* PASSAGE CHOISI:
◇ ◇ ◇ ◇ ◇ ◇ ◇
La Sainte Cité – Solennité de la Toussaint.
« Si ceux-ci et celles-ci sont arrivés à la sainteté, pourquoi ne le pourrais-je ? » (saint Augustin). La grâce que Dieu a donnée aux saints, Il nous l’offre aussi; malheureusement, ce qui manque, c’est notre adhésion à cette grâce.
En ce jour de la Toussaint, nos regards sont déjà tournés vers cette Sainte Cité – la Jérusalem céleste – , qui est le terme de notre espérance et le but auquel tend toute notre vie chrétienne: la Sainte Cité à laquelle nous devons aspirer, la Sainte Cité où nous attendent tous les saints qui nous ont précédés et montré la voie, la Sainte Cité dont la liturgie d’aujourd’hui détaille la gloire et la félicité de la foule immense des sauvés qui la peuplent, parce que, ici-bas, ils ont vécu les Béatitudes évangéliques, la Sainte Cité en laquelle ne peuvent entrer et vivre à jamais que ceux qui meurent dans la grâce et la miséricorde du Seigneur.
◇ ◇ ◇ ◇ ◇ ◇ ◇
* PROBLÈME POSÉ 1:
Recopiez fidèlement le texte sur la Toussaint, de « En ce jour de » à « miséricorde du Seigneur. ».
* PROBLÈME POSÉ 2:
Rédigez la suite du texte sur la Toussaint en reprenant juste après sa dernière phrase.

* LISTE DES ENREGISTREMENTS:
◇ ◇ ◇ ◇ ◇ ◇ ◇
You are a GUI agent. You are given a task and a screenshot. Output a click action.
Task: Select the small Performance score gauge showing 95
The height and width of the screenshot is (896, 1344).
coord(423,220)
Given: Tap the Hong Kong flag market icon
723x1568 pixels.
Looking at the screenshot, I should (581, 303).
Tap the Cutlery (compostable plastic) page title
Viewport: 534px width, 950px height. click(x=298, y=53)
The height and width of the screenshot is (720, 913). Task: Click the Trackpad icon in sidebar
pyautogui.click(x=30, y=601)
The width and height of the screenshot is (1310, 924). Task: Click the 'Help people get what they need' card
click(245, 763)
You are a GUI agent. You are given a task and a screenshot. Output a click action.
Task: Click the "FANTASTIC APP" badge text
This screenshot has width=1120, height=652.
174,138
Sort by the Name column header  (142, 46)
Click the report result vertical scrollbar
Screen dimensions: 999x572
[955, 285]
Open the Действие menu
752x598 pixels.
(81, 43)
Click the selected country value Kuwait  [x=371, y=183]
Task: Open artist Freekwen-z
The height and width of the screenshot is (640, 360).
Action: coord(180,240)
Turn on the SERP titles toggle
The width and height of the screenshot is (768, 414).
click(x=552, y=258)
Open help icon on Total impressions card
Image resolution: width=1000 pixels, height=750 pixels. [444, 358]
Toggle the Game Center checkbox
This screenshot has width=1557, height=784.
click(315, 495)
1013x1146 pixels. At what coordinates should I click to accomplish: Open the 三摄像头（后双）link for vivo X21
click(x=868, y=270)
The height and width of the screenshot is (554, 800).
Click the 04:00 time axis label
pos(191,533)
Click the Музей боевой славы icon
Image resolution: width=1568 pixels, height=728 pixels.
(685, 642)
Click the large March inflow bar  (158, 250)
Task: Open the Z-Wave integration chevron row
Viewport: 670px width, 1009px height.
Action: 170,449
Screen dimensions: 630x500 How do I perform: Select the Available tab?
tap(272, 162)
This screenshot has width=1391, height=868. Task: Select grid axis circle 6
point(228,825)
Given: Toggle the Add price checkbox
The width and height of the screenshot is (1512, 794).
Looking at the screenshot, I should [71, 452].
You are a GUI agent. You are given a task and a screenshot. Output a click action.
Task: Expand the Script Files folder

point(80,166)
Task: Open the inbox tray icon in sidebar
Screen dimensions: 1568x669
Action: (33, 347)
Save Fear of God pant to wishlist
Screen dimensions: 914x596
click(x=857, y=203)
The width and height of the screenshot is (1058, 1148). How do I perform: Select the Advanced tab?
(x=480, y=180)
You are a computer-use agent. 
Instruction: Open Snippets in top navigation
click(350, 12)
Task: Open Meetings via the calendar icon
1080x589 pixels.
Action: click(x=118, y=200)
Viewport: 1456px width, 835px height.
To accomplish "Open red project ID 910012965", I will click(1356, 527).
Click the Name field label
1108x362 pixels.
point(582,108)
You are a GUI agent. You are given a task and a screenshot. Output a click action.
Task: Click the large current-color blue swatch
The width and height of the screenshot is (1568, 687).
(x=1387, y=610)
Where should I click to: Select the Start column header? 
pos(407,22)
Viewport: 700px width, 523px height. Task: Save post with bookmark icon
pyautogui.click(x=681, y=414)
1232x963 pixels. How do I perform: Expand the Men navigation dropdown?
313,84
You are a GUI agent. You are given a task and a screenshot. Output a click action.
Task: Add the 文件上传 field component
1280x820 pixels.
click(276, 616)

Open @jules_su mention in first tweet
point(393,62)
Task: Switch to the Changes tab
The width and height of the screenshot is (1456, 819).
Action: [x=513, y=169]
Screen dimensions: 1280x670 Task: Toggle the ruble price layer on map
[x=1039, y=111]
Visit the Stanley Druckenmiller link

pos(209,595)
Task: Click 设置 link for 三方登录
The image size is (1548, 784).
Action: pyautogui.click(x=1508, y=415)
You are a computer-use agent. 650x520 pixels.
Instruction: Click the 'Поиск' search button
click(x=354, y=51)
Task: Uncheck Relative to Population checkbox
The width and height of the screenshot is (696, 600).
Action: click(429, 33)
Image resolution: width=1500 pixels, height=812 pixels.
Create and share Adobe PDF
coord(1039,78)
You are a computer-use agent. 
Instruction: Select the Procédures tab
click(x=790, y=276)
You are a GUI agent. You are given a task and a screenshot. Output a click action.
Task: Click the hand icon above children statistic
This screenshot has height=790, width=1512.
◇ ◇ ◇ ◇ ◇ ◇ ◇
* RÉSULTAT OBTENU 1:
En ce jour de la Toussaint, nos regards sont déjà tournés vers cette Sainte Cité – la Jérusalem céleste – , qui est le terme de notre espérance et le but auquel tend toute notre vie chrétienne: la Sainte Cité à laquelle nous devons aspirer, la Sainte Cité où nous attendent tous les saints qui nous ont précédés et montré la voie, la Sainte Cité dont la liturgie d’aujourd’hui détaille la gloire et la félicité de la foule immense des sauvés qui la peuplent, parce que, ici-bas, ils ont vécu les Béatitudes évangéliques, la Sainte Cité en laquelle ne peuvent entrer et vivre à jamais que ceux qui meurent dans la grâce et la miséricorde du Seigneur.

* RÉSULTAT OBTENU 2:
La Sainte Eglise, toujours pleine de sollicitude et de crainte pour notre salut, exulte aujourd’hui d’une joie immense en contemplant la gloire de ses enfants qui, parvenus à la patrie céleste, sont en sécurité pour l’éternité, pour toujours à l’abri des embûches du malin. Connus ou inconnus, de toutes origines et de toutes époques, les saints nous crient le secret qu’ils ont trouvé: le vrai sens de la vie est d’aimer Dieu de tout son cœur pour le rejoindre un jour au Ciel !
Anges, patriarches, prophètes, docteurs de la loi, apôtres, martyrs, confesseurs, vierges, anachorètes, chacun a sa manière a fait briller sur la terre quelque chose de la beauté de Dieu.
Comme une mère fière du triomphe de ses enfants, la Sainte Eglise les présente à toute la chrétienté en invitant tous les fidèles à partager sa joie maternelle: « Réjouissons-nous tous dans le Seigneur en célébrant ce jour de fête en l’honneur de tous les saints, de la solennité de laquelle les anges se réjouissent et glorifient le Fils de Dieu » (introït).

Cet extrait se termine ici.